Sorry Alex, but I think Anonymous hit the nail on the head. What is this comparison actually trying to achieve? Are you trying to say that perl gets the best performance when directly transcribing c code? If so, that's probably true. Are you tring to say that lua performance is mediocre?
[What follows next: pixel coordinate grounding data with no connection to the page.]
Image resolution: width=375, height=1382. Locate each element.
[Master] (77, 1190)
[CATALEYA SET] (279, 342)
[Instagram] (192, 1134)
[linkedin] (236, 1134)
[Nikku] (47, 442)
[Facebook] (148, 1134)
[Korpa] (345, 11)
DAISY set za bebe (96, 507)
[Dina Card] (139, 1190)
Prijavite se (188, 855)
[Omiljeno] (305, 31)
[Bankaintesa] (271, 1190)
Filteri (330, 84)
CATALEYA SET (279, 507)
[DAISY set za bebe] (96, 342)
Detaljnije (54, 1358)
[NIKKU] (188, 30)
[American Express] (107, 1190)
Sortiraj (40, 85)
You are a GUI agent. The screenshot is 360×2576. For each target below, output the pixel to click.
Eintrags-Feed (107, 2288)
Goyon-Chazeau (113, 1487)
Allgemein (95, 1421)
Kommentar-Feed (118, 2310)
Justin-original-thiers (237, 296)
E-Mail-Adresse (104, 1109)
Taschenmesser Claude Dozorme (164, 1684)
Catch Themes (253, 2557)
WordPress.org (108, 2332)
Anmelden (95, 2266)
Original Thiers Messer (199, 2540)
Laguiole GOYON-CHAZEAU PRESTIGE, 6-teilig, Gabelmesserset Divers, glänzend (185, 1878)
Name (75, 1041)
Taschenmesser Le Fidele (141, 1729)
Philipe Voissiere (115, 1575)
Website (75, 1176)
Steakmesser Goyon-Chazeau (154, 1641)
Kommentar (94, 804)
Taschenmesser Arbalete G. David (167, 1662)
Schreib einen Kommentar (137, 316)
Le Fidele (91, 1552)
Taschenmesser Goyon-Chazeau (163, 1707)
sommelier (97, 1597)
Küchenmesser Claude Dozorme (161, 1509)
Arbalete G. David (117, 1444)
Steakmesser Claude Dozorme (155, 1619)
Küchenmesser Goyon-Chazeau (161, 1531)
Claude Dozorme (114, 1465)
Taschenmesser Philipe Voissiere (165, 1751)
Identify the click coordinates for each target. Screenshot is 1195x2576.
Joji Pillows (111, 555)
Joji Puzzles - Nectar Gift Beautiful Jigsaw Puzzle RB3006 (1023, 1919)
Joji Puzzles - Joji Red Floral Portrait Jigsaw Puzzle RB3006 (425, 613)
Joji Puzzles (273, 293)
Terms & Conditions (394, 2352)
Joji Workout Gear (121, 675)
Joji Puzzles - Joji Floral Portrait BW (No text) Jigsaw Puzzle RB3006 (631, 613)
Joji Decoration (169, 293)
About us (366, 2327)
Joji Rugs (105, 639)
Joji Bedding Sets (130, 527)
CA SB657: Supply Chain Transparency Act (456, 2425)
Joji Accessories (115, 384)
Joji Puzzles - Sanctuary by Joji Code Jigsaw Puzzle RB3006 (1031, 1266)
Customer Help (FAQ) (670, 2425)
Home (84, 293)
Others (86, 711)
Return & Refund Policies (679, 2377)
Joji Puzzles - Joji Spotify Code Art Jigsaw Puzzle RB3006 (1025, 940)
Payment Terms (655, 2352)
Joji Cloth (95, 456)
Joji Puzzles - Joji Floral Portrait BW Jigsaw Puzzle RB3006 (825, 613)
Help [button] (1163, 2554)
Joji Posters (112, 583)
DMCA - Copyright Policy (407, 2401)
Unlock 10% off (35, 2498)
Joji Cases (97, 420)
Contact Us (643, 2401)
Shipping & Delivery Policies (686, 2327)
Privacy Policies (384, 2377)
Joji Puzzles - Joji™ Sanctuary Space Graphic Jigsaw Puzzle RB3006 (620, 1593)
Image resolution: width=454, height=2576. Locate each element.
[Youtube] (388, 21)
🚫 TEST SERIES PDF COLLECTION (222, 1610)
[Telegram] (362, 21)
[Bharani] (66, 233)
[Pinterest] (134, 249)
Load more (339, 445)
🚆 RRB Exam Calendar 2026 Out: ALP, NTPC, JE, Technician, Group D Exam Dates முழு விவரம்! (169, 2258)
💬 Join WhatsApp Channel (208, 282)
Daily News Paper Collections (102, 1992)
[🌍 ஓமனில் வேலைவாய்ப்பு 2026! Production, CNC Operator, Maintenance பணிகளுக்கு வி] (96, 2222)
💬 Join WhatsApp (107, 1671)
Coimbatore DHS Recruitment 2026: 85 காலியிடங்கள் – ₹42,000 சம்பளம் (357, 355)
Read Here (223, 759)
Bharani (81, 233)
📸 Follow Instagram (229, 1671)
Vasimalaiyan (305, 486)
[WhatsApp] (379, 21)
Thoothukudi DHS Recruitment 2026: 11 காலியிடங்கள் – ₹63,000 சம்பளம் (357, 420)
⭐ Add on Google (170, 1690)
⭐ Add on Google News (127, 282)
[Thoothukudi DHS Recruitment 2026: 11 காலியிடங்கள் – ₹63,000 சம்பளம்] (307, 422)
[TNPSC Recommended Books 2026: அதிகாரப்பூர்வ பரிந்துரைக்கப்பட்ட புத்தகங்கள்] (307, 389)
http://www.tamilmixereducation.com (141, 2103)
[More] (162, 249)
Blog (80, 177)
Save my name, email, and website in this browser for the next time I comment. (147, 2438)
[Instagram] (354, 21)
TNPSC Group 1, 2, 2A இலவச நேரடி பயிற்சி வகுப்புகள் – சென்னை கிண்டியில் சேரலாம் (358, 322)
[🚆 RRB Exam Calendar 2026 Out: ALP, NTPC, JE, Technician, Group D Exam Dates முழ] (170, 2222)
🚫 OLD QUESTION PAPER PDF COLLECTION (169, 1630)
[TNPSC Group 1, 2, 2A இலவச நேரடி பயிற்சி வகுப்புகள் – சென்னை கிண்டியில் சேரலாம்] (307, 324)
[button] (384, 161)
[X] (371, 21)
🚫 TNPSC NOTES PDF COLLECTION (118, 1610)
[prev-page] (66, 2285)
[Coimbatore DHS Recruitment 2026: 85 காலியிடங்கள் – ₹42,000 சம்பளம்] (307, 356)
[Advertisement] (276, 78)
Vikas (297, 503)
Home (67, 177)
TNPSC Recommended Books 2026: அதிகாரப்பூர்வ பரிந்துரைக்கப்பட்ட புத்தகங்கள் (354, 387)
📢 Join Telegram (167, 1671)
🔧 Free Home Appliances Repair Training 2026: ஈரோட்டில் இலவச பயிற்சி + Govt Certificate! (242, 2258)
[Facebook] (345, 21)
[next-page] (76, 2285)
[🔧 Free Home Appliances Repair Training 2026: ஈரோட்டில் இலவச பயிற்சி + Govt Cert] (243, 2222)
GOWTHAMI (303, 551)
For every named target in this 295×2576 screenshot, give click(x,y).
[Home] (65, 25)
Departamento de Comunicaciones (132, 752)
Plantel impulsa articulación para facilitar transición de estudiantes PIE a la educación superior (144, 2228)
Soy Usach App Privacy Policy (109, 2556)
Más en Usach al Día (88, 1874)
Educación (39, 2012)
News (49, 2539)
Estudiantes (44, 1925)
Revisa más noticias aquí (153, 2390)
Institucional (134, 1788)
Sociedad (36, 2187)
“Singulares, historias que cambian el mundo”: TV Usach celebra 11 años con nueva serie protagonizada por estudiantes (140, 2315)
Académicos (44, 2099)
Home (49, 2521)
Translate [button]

If so, you first need to rewrite the lua code so that it runs efficiently. Your code doesn't.

Using (http: // stackoverflow.com /questions/342409/how-do-i-base64-encode-decode-in-c) as the reference c code, I have to say that c is clearly king as far as readability goes. Nothing comes close. Compared to this, perl is readable but polluted with sigils, python is verbose and lua might be readable on a good day. But there is nothing stopping us from writing lua that almost exactly mimics the c.

Anonymous said...

well, as an additional point...@Alex, I ran the Lua code you provided on LuaJIT (instead of the Lua interpreter), and I got 1.3 MB/s in 8 seconds.

Python was 400 kB/s in 26 seconds.

Then, using the implementation provided by Anonymous, the code got 1.6 MB/s in 6.6 seconds.

So, LuaJIT is still blazingly fast.

Grundoko said...

I know this post is a bit old, but I re-ran your tests using Perl, Python3, Python2, Lua5.1, Lua5.2, and LuaJIT. My results were quite different from yours.

Perl 16.6879 628kB/s
Python3 29.0687 361kB/s
Python2 26.1504 401kB/s
Lua5.1 18.0574 581kB/s
Lua5.2 20.6259 508kB/s
LuaJIT 8.58338 1.2MB/s

Without any modification to the code, LuaJIT runs the code in half the time of Perl. It seems at least in this case, the state of Lua has strongly improved compared to Perl. At least with the LuaJIT interpreter. Though Lua5.1 runs it almost as fast as Perl.